Visions of the Susquehanna

November 13, 2007|By DAVE THOMPSON

Artist and independent curator Rob Evans searched for a phrase to describe the process involved in putting together "Visions of the Susquehanna: 250 Years of Paintings by American Masters."

A visual feast of 34 paintings, the exhibition has been on display at the Washington County Museum of Fine Arts since early September.

"Well, it really seemed at times like grabbing a tiger by the tail," Evans said. He added that his interest in the 444-mile-long river, which originates in upstate New York, winds through Pennsylvania and ends at the Chesapeake Bay, "came about from a number of angles."
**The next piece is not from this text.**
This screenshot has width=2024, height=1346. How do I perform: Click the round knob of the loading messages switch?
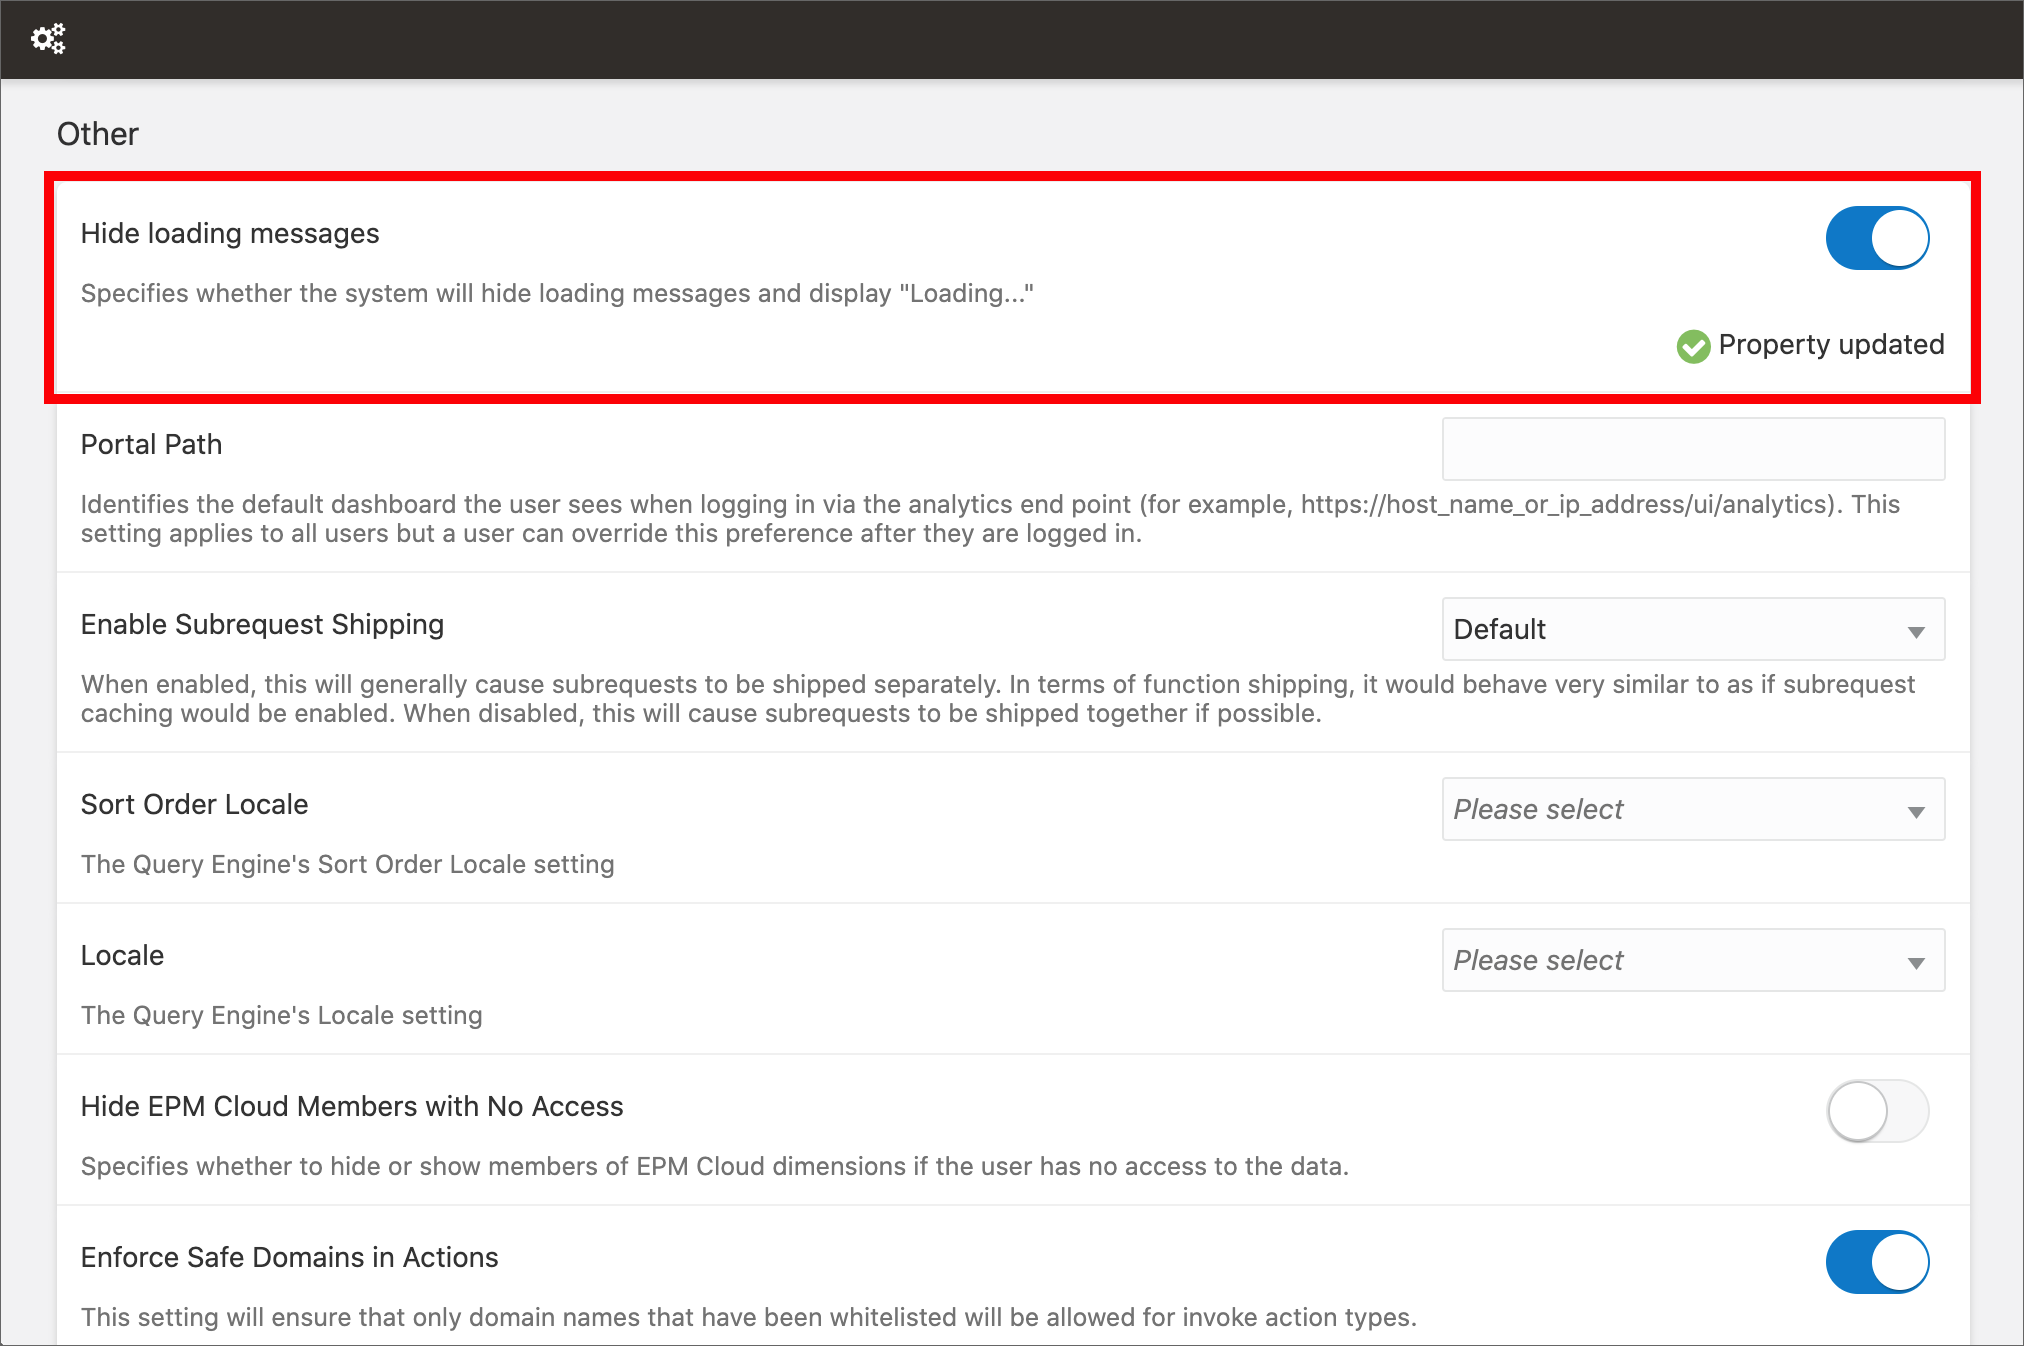1897,238
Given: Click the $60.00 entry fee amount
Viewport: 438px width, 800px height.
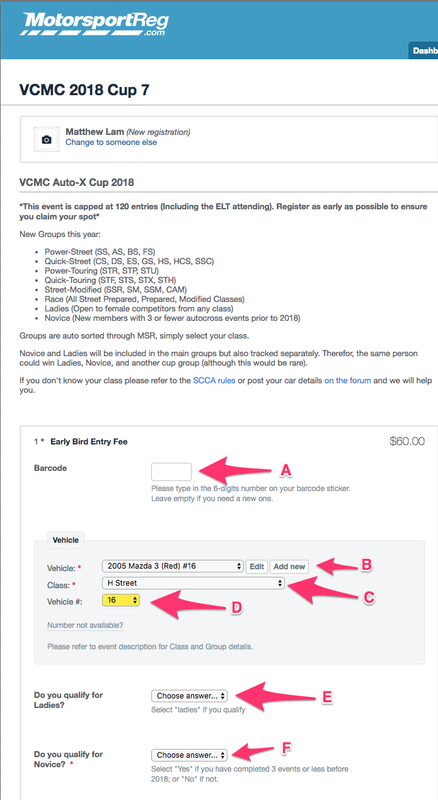Looking at the screenshot, I should pos(407,441).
"My parents both grew up along the river," he said. "My dad was from Wilkes-Barre (Pa.) up in the coal region. My mom grew up on a farm that overlooks the Susquehanna near York."


Born in 1959, Evans grew up in Kensington, Md., but often spent time at his grandparents' farm during summers.

"After being around the city, the river was almost like a paradise," he said.

Evans enjoyed his childhood on the farm so much that after graduating from Syracuse University (with a bachelor of fine arts degree) he returned there to live. He and his wife, Renee, were married on the farm and are raising two children there.

"We've been here a good, long time," he said. "We planted a tree when we got married, and it's 40 feet high now."

Evans's early interest in the river helped sow the seeds that germinated into "Visions of the Susquehanna."

"The river has permeated much of my work in one way or another," he said. "Over time, I began to get interested in seeing what other artists had done with it."

Opportunity knocked early last year when the York County Heritage Trust and Lancaster County Historical Society decided an event to celebrate the Susquehanna, which divides the two counties, was in order.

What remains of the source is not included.